● DATASET EXTRACT:

'''

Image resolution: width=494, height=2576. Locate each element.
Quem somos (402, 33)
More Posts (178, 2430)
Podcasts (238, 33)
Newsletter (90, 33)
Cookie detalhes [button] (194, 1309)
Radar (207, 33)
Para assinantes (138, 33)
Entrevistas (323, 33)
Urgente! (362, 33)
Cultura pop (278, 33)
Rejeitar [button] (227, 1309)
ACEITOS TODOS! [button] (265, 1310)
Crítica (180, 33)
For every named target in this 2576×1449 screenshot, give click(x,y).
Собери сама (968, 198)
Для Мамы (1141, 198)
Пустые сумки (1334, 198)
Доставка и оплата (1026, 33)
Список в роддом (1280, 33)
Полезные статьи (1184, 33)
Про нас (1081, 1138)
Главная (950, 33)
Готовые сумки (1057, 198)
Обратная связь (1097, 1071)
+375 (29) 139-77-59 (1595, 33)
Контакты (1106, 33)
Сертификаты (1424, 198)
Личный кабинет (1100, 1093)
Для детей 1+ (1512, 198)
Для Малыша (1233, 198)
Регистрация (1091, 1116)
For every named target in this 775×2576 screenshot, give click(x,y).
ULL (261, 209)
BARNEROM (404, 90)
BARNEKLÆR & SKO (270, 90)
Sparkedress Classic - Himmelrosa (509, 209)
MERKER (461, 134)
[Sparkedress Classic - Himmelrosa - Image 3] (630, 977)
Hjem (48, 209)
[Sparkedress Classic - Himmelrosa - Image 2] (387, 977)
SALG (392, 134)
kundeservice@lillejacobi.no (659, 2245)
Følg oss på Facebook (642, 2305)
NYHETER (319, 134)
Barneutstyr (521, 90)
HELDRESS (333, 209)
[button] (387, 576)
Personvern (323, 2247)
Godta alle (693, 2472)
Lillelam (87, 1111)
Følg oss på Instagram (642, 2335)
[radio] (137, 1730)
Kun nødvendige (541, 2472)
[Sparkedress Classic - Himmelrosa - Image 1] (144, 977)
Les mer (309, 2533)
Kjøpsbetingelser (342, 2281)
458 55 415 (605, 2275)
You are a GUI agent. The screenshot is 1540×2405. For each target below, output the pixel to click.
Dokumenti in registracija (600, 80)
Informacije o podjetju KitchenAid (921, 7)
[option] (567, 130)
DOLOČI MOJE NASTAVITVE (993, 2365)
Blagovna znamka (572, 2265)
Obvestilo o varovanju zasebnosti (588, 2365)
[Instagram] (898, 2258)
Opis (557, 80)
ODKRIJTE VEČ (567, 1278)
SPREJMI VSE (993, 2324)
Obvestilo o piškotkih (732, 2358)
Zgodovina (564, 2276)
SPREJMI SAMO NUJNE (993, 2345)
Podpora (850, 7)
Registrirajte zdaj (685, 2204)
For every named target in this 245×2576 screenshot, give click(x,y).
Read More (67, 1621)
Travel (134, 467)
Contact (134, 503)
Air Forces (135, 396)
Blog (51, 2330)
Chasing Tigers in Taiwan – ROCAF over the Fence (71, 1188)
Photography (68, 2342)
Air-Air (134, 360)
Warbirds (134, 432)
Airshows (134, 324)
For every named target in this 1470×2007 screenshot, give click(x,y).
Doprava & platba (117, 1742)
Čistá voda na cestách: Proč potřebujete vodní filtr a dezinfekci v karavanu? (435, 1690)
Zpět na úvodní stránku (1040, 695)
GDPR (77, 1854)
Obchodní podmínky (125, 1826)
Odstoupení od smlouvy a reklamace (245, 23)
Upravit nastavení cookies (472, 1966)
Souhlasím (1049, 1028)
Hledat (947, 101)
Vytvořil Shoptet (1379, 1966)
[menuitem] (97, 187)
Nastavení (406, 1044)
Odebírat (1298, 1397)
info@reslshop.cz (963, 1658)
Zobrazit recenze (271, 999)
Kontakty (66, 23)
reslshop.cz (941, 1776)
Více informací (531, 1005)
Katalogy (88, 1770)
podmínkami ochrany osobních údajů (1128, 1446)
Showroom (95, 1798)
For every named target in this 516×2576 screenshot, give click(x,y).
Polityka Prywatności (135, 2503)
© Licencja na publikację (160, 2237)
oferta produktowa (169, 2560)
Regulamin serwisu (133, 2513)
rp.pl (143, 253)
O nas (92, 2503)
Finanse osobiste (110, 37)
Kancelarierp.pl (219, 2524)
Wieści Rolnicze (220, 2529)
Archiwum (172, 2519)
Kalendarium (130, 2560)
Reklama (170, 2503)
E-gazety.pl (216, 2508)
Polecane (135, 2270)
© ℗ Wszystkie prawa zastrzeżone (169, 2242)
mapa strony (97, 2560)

'''

● EXERCISE BRIEF: Once the line with "Para assinantes (138, 33)" is found in the records above, print exactly that line and every line after it through the line with "SALG (392, 134)".

● ANSWER SPACE:
Para assinantes (138, 33)
Entrevistas (323, 33)
Urgente! (362, 33)
Cultura pop (278, 33)
Rejeitar [button] (227, 1309)
ACEITOS TODOS! [button] (265, 1310)
Crítica (180, 33)
For every named target in this 2576×1449 screenshot, give click(x,y).
Собери сама (968, 198)
Для Мамы (1141, 198)
Пустые сумки (1334, 198)
Доставка и оплата (1026, 33)
Список в роддом (1280, 33)
Полезные статьи (1184, 33)
Про нас (1081, 1138)
Главная (950, 33)
Готовые сумки (1057, 198)
Обратная связь (1097, 1071)
+375 (29) 139-77-59 (1595, 33)
Контакты (1106, 33)
Сертификаты (1424, 198)
Личный кабинет (1100, 1093)
Для детей 1+ (1512, 198)
Для Малыша (1233, 198)
Регистрация (1091, 1116)
For every named target in this 775×2576 screenshot, give click(x,y).
ULL (261, 209)
BARNEROM (404, 90)
BARNEKLÆR & SKO (270, 90)
Sparkedress Classic - Himmelrosa (509, 209)
MERKER (461, 134)
[Sparkedress Classic - Himmelrosa - Image 3] (630, 977)
Hjem (48, 209)
[Sparkedress Classic - Himmelrosa - Image 2] (387, 977)
SALG (392, 134)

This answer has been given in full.